■ Task goal
Your job is to return each record exactly, minus any pictures.

*** Material for this task Section Begins ***

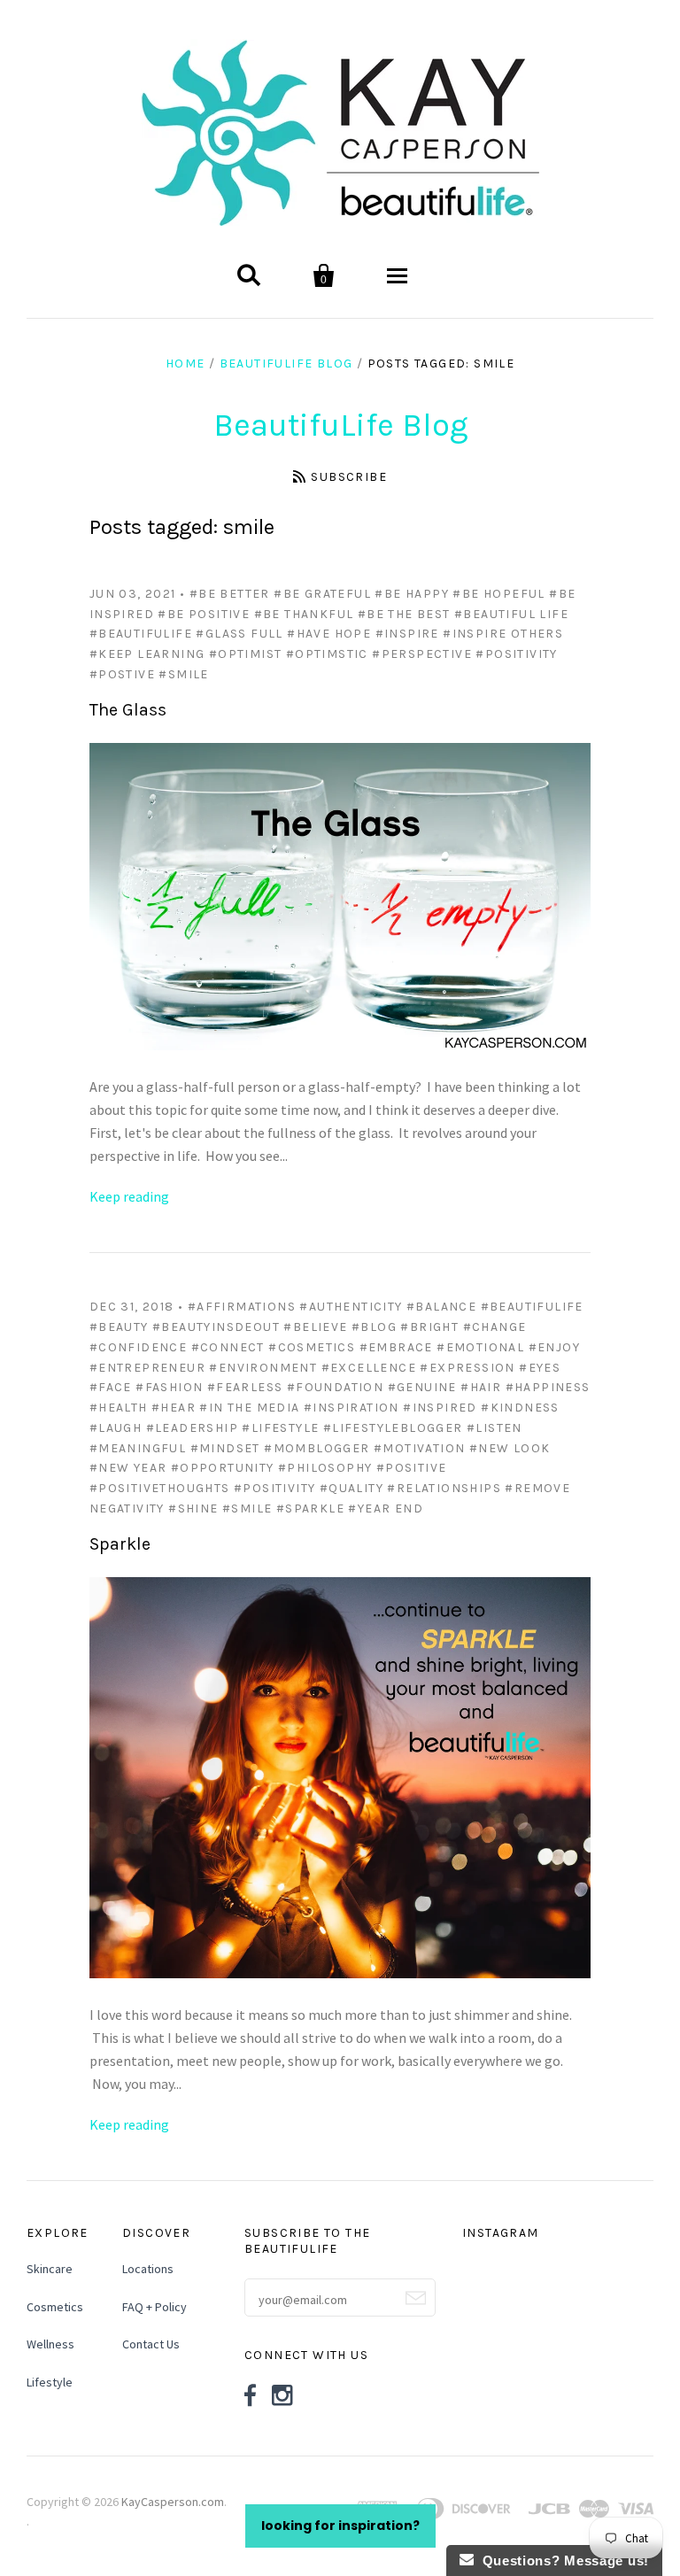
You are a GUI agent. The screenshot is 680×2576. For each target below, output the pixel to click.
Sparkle (120, 1544)
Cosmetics (55, 2307)
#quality (351, 1488)
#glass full (239, 633)
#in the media (249, 1407)
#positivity (516, 653)
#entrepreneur (147, 1367)
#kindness (520, 1407)
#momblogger (316, 1448)
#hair (480, 1387)
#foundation (335, 1387)
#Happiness (548, 1387)
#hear (173, 1407)
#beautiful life (511, 614)
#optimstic (327, 653)
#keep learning (147, 653)
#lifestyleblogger (393, 1427)
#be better (229, 593)
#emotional (480, 1347)
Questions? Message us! (561, 2560)
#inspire (407, 633)
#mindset (225, 1448)
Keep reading (129, 1196)
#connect (228, 1347)
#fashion (169, 1387)
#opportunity (222, 1467)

*** Material for this task Section Ends ***

■ Answer box
You are a GUI agent. The screenshot is 680×2576. For each target below, output the pixel to click.
Sparkle (120, 1544)
Cosmetics (55, 2307)
#quality (351, 1488)
#glass full (239, 633)
#in the media (249, 1407)
#positivity (516, 653)
#entrepreneur (147, 1367)
#kindness (520, 1407)
#momblogger (316, 1448)
#hair (480, 1387)
#foundation (335, 1387)
#Happiness (548, 1387)
#hear (173, 1407)
#beautiful life (511, 614)
#optimstic (327, 653)
#keep learning (147, 653)
#lifestyleblogger (393, 1427)
#be better (229, 593)
#emotional (480, 1347)
Questions? Message us! (561, 2560)
#inspire (407, 633)
#mindset (225, 1448)
Keep reading (129, 1196)
#connect (228, 1347)
#fashion (169, 1387)
#opportunity (222, 1467)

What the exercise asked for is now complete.